▸ **Article**
# College hrbors Cuban Spies



## SOT (Jul 30, 2004)

MIAMI (Reuters) - A Cuban-American couple who worked at a Florida university were sentenced on Tuesday to prison terms for funneling information about Miami's Cuban exiles to the Havana government.

Carlos Alvarez, a psychology professor at Florida International University in Miami, was sentenced to five years in prison.

He admitted that for nearly 30 years he had supplied the Cuban Intelligence Service with information about Miami's exile community, the heart of opposition to Cuban President
Fidel Castro and his communist government.

His wife, Elsa Alvarez, a counselor at the school, was sentenced to three years in prison for concealing her husband's actions. Both are Cuban emigres and naturalized U.S. citizens who pleaded guilty to the charges.

Prosecutors said Carlos Alvarez used his university job to meet people that Havana wanted watched. His wife sometimes accompanied him when he traveled to meet with Cuban government agents, and knew he was using their home to relay encrypted messages to Havana, prosecutors said.

U.S. Attorney Alex Acosta said the couple betrayed the oath they took when they became U.S. citizens, which required them to renounce all allegiance to the government of their homeland. "Carlos and Elsa Alvarez paid only lip service to that oath, deciding to secretly serve the interests of a foreign master," Acosta said.


----------

▸ **Problem 1**
Reproduce the passage of the article between "His wife, Elsa" and "to the charges.", inclusive.
The article above has no connection to the records that come after it.

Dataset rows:
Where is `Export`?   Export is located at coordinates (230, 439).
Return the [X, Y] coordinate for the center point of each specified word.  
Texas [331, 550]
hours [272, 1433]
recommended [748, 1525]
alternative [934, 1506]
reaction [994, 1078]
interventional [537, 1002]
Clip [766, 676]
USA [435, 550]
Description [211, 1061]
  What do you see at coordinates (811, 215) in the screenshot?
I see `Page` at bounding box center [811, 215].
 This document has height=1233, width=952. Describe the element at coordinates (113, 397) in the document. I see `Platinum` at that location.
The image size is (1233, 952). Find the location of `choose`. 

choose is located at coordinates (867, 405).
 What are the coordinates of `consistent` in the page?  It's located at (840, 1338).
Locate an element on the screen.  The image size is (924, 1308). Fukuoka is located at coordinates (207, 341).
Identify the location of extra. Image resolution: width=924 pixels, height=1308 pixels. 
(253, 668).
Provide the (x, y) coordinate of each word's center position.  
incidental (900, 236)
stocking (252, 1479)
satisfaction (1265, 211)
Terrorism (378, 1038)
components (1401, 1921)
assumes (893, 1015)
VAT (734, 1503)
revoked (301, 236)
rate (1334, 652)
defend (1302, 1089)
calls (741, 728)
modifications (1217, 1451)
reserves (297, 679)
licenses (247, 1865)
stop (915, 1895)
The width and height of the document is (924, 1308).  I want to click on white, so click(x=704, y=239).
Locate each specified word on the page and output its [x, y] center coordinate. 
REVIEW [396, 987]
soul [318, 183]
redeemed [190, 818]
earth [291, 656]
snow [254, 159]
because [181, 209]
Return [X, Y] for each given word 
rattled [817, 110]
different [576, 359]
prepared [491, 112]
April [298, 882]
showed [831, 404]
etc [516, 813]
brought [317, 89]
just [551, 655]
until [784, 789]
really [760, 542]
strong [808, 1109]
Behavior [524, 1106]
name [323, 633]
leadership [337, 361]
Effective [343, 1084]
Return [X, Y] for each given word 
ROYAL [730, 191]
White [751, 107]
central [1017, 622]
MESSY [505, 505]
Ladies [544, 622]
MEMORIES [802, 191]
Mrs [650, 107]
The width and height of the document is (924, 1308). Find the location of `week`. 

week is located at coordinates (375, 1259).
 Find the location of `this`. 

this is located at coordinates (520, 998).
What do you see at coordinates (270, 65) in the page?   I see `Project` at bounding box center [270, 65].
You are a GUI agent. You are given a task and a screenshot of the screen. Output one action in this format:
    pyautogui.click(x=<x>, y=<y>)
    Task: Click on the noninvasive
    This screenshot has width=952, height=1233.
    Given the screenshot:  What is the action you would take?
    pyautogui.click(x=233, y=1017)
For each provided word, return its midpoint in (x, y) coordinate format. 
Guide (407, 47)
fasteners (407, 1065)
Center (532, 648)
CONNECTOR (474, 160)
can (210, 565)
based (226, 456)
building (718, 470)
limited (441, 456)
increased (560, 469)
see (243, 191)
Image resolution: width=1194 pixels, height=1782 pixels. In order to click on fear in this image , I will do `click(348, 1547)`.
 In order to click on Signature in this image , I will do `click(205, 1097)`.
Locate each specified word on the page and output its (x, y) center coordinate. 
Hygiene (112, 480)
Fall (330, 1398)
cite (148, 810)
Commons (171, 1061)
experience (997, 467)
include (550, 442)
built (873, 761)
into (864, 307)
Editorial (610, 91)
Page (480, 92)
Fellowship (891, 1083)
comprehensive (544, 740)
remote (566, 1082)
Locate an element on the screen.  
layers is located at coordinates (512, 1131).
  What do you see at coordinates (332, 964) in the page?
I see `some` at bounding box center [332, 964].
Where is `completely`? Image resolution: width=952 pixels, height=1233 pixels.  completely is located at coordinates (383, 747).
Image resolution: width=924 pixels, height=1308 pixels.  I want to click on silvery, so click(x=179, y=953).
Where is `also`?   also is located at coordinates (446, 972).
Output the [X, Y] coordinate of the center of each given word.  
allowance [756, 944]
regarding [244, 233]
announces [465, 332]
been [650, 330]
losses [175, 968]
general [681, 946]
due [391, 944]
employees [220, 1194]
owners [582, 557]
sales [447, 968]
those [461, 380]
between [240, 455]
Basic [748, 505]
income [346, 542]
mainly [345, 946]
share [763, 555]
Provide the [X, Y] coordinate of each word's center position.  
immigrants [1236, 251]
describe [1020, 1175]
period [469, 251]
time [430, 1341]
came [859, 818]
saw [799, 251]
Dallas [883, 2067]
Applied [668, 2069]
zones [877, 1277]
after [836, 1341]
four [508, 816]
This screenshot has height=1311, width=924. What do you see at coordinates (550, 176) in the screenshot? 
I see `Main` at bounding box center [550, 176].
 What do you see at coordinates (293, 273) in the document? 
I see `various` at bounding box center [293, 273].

▸ **Problem 2**
From the records, transcribe the lines between the line holding "until [784, 789]" and the line holding "see (243, 191)", inclusive.

▸ **Output 1**
His wife, Elsa Alvarez, a counselor at the school, was sentenced to three years in prison for concealing her husband's actions. Both are Cuban emigres and naturalized U.S. citizens who pleaded guilty to the charges.

▸ **Output 2**
until [784, 789]
really [760, 542]
strong [808, 1109]
Behavior [524, 1106]
name [323, 633]
leadership [337, 361]
Effective [343, 1084]
Return [X, Y] for each given word 
ROYAL [730, 191]
White [751, 107]
central [1017, 622]
MESSY [505, 505]
Ladies [544, 622]
MEMORIES [802, 191]
Mrs [650, 107]
The width and height of the document is (924, 1308). Find the location of `week`. 

week is located at coordinates (375, 1259).
 Find the location of `this`. 

this is located at coordinates (520, 998).
What do you see at coordinates (270, 65) in the page?   I see `Project` at bounding box center [270, 65].
You are a GUI agent. You are given a task and a screenshot of the screen. Output one action in this format:
    pyautogui.click(x=<x>, y=<y>)
    Task: Click on the noninvasive
    This screenshot has width=952, height=1233.
    Given the screenshot:  What is the action you would take?
    pyautogui.click(x=233, y=1017)
For each provided word, return its midpoint in (x, y) coordinate format. 
Guide (407, 47)
fasteners (407, 1065)
Center (532, 648)
CONNECTOR (474, 160)
can (210, 565)
based (226, 456)
building (718, 470)
limited (441, 456)
increased (560, 469)
see (243, 191)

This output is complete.